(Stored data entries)
★ ★ ★ ★ ★ ★ ★
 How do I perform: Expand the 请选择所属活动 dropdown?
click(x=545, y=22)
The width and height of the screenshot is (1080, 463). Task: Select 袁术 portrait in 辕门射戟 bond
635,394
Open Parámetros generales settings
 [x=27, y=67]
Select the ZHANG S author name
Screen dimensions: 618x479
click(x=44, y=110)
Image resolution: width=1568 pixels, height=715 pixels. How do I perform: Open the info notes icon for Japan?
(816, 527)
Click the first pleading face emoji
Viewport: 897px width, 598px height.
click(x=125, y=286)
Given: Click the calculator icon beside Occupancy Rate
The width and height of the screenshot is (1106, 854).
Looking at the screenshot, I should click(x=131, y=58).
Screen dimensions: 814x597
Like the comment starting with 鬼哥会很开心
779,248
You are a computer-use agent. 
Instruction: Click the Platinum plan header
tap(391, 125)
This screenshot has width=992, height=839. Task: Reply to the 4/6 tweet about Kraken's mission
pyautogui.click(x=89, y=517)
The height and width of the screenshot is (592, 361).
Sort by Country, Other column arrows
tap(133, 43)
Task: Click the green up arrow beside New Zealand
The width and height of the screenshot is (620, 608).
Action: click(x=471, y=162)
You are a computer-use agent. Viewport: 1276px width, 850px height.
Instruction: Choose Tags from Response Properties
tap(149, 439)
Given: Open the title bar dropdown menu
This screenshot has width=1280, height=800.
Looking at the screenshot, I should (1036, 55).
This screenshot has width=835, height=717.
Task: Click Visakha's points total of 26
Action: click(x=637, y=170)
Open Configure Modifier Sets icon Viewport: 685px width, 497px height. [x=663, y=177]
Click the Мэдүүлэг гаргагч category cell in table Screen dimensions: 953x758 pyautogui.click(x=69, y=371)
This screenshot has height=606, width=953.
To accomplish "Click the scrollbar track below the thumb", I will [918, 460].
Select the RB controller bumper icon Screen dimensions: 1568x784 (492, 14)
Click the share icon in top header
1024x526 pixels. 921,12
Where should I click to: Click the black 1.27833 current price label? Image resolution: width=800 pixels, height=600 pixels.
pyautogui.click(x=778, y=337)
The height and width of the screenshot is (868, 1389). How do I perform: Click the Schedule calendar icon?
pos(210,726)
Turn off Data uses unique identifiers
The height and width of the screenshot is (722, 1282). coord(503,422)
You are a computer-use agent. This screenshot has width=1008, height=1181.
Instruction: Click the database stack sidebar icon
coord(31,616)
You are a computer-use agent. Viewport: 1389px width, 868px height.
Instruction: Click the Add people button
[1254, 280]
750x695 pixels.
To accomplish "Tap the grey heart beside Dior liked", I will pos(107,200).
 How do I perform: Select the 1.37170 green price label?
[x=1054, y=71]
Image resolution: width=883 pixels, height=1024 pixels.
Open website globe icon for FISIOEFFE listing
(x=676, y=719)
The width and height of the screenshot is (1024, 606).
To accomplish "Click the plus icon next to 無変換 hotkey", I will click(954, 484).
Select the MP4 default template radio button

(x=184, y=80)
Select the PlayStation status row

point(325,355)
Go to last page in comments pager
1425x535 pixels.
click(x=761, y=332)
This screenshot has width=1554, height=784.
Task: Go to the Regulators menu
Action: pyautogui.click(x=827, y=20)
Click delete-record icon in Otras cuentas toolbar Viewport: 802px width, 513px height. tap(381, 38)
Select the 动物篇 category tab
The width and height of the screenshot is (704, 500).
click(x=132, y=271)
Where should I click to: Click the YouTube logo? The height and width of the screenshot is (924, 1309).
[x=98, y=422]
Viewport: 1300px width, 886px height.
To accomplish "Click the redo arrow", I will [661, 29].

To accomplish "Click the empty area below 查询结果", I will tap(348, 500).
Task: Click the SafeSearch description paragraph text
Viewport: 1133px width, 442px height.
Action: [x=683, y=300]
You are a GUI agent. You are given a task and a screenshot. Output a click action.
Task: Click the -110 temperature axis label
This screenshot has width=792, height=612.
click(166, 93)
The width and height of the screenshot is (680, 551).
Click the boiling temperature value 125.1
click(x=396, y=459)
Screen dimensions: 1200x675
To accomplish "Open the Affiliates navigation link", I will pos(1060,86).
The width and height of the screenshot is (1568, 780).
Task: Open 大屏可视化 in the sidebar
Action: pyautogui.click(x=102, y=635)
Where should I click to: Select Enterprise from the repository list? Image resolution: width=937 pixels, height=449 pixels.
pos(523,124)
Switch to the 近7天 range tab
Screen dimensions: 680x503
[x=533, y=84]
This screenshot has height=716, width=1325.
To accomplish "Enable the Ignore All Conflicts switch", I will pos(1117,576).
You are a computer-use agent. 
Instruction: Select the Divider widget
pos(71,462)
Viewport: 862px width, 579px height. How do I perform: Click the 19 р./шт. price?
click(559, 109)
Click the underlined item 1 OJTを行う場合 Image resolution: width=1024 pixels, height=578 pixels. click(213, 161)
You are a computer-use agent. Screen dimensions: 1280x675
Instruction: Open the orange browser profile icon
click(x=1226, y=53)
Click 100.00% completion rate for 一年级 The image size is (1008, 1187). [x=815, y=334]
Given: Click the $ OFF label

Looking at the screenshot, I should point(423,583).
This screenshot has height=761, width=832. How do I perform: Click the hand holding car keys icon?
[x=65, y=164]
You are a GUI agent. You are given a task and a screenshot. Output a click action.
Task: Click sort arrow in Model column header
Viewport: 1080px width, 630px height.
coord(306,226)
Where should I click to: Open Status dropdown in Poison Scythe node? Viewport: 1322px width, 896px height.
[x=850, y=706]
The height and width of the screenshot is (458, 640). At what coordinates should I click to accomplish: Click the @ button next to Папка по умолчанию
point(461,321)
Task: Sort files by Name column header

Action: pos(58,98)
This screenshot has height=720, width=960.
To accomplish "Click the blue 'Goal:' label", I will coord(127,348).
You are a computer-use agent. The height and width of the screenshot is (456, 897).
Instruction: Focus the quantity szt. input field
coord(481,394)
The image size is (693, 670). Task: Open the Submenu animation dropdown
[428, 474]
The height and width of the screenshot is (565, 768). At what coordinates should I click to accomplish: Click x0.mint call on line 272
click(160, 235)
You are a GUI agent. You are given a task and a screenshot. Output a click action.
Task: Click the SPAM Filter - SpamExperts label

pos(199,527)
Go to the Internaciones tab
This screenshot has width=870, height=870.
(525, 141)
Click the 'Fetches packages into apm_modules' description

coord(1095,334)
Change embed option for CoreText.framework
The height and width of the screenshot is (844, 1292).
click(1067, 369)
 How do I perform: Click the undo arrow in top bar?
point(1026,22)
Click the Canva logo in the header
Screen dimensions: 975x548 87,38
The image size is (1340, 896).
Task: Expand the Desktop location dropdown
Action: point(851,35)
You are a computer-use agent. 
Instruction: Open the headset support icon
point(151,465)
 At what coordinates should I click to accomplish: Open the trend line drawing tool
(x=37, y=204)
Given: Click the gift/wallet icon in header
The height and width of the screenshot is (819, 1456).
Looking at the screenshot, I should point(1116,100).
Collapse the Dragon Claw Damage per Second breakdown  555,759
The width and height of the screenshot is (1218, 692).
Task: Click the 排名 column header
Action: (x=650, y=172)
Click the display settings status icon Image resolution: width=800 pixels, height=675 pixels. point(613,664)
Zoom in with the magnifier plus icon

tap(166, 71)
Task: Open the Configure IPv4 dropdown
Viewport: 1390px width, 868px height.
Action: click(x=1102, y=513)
★ ★ ★ ★ ★ ★ ★
→ Exercise details
Copy out each line of the data above, exactly, if it lies between the line holding "Screen dimensions: 814x597" and the line holding "Given: Open the title bar dropdown menu", inclusive; copy no other line.

→ Exercise result
Screen dimensions: 814x597
Like the comment starting with 鬼哥会很开心
779,248
You are a computer-use agent. 
Instruction: Click the Platinum plan header
tap(391, 125)
This screenshot has width=992, height=839. Task: Reply to the 4/6 tweet about Kraken's mission
pyautogui.click(x=89, y=517)
The height and width of the screenshot is (592, 361).
Sort by Country, Other column arrows
tap(133, 43)
Task: Click the green up arrow beside New Zealand
The width and height of the screenshot is (620, 608).
Action: click(x=471, y=162)
You are a computer-use agent. Viewport: 1276px width, 850px height.
Instruction: Choose Tags from Response Properties
tap(149, 439)
Given: Open the title bar dropdown menu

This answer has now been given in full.